Neomys, KAUP, 1829

Neomys View in CoL during the Last Glacial Cycle

The scarcity of European fossil material together with the absence of reliable determination criteria represent a major setback, as it has often led to troubles with identification. Therefore, most of the specimens have been ascribed to Neomys sp. or very often Neomys cf. fodiens . However, relevant discrimination of most of the material is lacking, and the aspects of variability, especially the overlap between the two species, are barely considered.

As a result of the issues mentioned above, knowledge of the most recent history of genus Neomys is limited. Regarding the outcomes of our survey of extant populations, we analysed 58 Q 4 specimens from Czech and Slovak fossil sites. Our material showed extreme variability, especially regarding size and shape of the condylar process and both condylar facets (comp. Text-figs 6, 7, 10). We also observed differences in the shape of the coronoid process apex. Considering that most of our material was collected from taphocenoses by accumulation of owl pellets, it is possible that such differences are taphonomic artefacts. Besides that, our Q 4 material shows general similarities with the extant populations regarding basic dental characteristics.

In Europe, genus Neomys has been reported from 83 Holocene and Late Pleistocene (Q 4, Q 3/Q 4) localities of 18 countries (see SM:SF III for details). The earliest records are from the Q 3 biozone in Spain ( Moya-Costa et al. 2023), three localities in France ( Jammot 1977, Reumer 1996), one locality in Italy ( Bartolomei and di Broglio 1964), Netherlands ( van Kolfschoten 1990), Romania ( Rădulescu and Samson 1992) ( N. fodiens ) and Austria ( Rabeder 1972) ( N. milleri ). Generally, Neomys fodiens is considered a resident species in Central Europe since the Middle Pleistocene, while anomalus-milleri clade is expected to be distributed primarily in southern Europe, and to invade Central Europe only during few interglacial stages, including the Holocene ( Rzebik-Kowalska 1998, Kryštufek et al. 2000, Castiglia et al. 2007, Anděra and Hanzal 2022).

A significant number of samples followed by detailed descriptions are presented in Rzebik-Kowalska (2006) from Komarowa Cave in Poland ( Neomys cf. fodiens MNI = 16, Neomys sp. MNI = 2). While the specimens ascribed to Neomys fodiens seem to be more robust in comparison to our Q 4 material (even though their variance ranges overlap in all cases), the specimens identified as Neomys sp. are smaller: one mandible corresponds well to our Q 4 N. fodiens (p4L, m1L, CorH), the other fragment of a lower jaw presents similar metric characteristics to our recent and fossil N. milleri . Material from Ightham Fissures, Dogholes (Late Pleistocene) and Leasowe (Holocene) (both UK; Hinton 1911), all of them described as Neomys fodiens , are smaller than our Q 4 Neomys fodiens regarding height of the coronoid process and length of the molar row. A mandible from Bois Roche ( France, MIS 4–5) described as Neomys cf. fodiens ( Sesé and Villa 2008) possesses a longer premolar than our Q 4 Neomys fodiens . On the contrary, its width is moderate compared to our samples. The first two molars with small deviations correspond to our material in their lengths and widths. Both species were reported (as N. cf. fodiens and N. cf anomalus ) from Grotta Maggiore di San Bernardino in Italy (MIS 3–7) ( López-García et al. 2017), Höhle Fels in Germany (MIS 3–5; N. cf. fodiens , N. cf. milleri , Neomys sp. ) ( Luzi et al. 2022) and Grotta della Ferrovia in Italy (LGM; N. cf. anomalus , N. fodiens ) ( Ceregatti et al. 2023).

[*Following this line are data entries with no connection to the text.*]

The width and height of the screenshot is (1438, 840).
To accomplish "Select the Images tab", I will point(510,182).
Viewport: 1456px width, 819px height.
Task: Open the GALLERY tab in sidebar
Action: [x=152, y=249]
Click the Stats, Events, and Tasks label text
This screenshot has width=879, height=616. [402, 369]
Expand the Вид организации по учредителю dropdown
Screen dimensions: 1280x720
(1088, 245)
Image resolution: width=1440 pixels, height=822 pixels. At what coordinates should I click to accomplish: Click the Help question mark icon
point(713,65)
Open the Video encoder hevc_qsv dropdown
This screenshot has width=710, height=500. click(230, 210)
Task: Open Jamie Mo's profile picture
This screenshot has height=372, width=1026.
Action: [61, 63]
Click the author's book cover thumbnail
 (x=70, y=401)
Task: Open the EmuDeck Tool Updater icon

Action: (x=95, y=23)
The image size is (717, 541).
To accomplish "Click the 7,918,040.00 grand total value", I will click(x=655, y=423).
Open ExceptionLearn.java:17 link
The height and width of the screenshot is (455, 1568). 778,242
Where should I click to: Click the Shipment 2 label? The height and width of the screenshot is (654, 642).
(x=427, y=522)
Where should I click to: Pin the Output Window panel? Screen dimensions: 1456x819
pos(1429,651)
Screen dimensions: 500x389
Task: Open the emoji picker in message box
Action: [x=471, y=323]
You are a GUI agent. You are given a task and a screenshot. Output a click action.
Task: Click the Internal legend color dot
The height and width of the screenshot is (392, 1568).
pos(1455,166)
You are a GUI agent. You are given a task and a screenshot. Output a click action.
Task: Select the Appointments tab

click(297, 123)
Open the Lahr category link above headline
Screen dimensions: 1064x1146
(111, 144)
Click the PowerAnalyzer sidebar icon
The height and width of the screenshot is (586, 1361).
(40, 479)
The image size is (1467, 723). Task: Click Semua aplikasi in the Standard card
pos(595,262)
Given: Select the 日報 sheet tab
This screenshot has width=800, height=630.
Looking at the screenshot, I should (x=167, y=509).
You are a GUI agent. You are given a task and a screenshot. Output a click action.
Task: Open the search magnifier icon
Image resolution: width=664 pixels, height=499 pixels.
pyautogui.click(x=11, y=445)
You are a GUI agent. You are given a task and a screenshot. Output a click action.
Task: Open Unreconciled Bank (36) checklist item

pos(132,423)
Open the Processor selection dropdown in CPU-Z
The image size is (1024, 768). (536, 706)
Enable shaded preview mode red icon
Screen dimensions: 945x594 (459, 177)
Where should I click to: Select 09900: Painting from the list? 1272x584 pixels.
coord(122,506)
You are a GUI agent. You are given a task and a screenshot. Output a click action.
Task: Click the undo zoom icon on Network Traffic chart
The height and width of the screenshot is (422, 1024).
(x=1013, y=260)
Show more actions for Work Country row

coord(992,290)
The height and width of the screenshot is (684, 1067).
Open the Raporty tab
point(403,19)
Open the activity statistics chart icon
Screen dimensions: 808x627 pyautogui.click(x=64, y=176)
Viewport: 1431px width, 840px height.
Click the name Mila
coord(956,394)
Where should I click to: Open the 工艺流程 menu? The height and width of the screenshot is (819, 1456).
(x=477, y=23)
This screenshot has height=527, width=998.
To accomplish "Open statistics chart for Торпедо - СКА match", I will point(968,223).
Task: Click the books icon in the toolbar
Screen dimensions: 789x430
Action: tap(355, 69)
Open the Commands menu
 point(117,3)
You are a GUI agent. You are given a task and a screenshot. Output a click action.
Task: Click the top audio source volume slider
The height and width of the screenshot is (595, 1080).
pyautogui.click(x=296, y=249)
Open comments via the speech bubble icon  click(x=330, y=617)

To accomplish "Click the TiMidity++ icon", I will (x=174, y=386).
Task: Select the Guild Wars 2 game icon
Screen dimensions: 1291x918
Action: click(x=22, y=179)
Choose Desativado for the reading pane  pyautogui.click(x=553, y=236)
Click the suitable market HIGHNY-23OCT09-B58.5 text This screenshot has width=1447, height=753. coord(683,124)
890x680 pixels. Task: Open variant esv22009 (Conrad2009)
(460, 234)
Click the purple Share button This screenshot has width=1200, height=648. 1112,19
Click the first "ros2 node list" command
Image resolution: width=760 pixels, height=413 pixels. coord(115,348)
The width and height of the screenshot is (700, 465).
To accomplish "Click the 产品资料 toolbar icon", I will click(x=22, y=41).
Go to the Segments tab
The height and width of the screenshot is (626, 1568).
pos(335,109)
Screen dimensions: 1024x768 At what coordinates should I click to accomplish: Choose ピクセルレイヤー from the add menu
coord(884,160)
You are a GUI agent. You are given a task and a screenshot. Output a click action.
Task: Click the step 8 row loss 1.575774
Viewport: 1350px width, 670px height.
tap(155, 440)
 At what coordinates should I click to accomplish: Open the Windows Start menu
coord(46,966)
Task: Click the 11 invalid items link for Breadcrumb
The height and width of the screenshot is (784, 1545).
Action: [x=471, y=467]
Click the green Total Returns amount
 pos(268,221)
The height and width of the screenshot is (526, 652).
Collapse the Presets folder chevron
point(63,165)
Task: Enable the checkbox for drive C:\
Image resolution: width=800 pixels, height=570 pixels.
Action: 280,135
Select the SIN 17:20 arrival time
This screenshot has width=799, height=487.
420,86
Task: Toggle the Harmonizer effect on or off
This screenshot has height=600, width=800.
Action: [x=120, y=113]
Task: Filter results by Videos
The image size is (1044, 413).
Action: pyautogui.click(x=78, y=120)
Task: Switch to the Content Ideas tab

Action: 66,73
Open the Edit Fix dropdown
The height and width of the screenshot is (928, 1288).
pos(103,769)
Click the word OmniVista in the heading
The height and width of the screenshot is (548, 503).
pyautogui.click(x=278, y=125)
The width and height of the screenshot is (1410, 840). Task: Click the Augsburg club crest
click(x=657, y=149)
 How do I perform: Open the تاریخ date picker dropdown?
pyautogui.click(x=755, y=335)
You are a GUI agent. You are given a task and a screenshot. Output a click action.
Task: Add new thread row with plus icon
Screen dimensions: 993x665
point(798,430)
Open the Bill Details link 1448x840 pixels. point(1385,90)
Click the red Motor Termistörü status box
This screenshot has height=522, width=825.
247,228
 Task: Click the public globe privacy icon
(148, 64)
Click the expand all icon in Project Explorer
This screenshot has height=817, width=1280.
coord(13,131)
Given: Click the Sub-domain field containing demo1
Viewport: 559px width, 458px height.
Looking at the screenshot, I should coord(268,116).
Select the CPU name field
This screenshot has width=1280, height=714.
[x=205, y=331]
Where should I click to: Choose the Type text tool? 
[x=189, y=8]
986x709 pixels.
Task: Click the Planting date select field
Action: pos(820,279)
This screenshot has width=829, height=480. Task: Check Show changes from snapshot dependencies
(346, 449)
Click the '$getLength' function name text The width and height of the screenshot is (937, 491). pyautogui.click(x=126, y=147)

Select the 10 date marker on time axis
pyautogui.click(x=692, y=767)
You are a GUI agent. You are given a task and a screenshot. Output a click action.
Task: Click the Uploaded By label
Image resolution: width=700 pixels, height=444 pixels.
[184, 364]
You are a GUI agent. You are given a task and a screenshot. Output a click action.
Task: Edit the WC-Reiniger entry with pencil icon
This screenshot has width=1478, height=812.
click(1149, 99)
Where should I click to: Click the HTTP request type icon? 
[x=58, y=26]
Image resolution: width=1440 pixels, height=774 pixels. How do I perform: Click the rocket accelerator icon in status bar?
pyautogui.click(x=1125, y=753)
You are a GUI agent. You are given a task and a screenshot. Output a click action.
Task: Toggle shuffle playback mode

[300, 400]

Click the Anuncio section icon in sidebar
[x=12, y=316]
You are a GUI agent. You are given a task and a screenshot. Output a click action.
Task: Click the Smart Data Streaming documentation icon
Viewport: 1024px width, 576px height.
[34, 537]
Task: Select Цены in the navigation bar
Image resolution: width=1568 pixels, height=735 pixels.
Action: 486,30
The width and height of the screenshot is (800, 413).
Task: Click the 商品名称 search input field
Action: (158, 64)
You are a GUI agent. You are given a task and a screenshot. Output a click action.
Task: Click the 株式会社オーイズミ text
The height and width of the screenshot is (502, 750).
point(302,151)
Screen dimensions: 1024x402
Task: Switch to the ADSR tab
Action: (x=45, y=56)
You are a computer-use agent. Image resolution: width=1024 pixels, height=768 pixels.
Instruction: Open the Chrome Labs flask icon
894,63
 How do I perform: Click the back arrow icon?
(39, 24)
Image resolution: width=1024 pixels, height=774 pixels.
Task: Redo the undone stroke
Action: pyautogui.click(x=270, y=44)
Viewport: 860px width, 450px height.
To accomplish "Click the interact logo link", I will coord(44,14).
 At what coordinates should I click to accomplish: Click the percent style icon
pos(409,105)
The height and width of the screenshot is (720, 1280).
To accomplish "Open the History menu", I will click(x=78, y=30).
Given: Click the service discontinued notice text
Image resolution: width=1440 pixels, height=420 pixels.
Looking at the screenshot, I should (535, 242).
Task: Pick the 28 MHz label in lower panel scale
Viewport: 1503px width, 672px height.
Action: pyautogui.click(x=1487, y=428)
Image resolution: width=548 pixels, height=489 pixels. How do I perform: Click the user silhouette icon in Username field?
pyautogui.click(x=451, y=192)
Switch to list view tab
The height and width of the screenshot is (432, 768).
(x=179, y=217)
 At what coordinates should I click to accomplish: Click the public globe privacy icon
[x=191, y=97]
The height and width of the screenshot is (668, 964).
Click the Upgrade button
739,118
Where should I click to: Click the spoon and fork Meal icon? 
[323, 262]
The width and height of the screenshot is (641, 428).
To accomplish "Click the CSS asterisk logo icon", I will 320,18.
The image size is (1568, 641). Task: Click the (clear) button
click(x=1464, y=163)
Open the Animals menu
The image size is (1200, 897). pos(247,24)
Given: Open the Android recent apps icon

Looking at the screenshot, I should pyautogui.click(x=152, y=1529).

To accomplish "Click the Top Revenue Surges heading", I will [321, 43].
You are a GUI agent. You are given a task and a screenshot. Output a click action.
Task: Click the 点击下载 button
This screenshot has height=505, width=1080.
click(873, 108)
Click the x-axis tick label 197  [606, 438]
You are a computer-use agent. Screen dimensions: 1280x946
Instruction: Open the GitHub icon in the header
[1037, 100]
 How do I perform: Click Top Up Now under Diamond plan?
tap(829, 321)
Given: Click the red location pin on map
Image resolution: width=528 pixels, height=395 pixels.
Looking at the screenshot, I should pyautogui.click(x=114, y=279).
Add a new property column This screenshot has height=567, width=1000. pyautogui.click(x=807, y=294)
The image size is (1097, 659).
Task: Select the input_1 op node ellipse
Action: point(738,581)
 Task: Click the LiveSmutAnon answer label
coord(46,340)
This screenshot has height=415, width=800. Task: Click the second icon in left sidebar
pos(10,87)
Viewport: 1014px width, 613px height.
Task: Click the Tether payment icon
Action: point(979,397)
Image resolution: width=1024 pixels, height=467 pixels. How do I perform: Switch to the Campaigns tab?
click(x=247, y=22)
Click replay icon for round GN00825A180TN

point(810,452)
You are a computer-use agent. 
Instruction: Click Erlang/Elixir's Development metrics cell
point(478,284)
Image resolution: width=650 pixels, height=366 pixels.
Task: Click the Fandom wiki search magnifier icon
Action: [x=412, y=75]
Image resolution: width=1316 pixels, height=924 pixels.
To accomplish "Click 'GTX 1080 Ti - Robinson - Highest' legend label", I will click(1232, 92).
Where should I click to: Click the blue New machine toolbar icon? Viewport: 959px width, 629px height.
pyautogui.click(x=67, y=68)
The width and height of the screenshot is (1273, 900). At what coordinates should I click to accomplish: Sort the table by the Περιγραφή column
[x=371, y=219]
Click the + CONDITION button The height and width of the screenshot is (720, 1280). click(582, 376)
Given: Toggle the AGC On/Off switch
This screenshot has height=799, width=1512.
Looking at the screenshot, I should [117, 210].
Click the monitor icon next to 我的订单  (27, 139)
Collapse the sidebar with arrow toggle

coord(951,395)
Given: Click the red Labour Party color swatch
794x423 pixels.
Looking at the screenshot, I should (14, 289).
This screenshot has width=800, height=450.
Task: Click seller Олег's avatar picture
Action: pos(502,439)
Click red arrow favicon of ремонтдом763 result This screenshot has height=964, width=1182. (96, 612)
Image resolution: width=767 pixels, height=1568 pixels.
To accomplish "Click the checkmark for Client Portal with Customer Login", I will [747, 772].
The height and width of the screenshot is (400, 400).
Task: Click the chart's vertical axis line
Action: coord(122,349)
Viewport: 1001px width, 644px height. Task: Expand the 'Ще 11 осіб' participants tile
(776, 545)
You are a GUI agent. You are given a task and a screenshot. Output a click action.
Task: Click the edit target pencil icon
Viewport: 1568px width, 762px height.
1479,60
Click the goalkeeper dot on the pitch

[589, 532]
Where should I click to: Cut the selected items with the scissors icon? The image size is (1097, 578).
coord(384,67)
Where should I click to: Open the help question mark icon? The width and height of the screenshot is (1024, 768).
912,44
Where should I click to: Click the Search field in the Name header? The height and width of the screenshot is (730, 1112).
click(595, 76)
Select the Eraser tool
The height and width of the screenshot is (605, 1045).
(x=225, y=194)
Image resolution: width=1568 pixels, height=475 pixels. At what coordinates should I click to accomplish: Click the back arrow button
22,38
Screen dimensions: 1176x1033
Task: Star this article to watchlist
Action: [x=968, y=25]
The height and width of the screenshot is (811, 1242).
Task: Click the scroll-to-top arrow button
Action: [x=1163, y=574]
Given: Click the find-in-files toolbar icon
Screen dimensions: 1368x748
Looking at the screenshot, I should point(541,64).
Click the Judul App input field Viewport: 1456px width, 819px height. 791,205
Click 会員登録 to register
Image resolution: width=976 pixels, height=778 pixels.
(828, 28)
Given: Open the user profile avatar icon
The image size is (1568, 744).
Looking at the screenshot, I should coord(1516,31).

As seen from previous paragraphs, knowledge of the most recent history of genus Neomys is limited, mostly due to the absence of reliable determination criteria and fragmentary state of the record. However, by application of combined determination technique based on results of the biometric analysis of extant populations, we were able to identify 41 % of the 58 Q 4 records with high degree of reliability. Even though fossil material of Neomys from this period is generally rare, so that it is not possible to make detailed conclusions, our survey denies the possibility that Neomys milleri represents an apochoric element invading Central Europe during the Late Holocene. Instead, we managed to prove the presence of both species in Central Europe during the Vistulian, in early units probably with higher abundance of N. fodiens , but even before the beginning of Holocene, Neomys milleri is also recorded, and becomes at least locally more abundant by the end of the Preboreal. We believe the two species coexisted in sympatry or parapatry during whole glacial cycle, even though their presence was probably mosaic-like in terms of both time and space. The significantly enlarged span of phenotype variation demonstrated for our Q 4 sample can be tentatively ascribed to the effects of character displacements accompanying the stages of sympatric occurrence.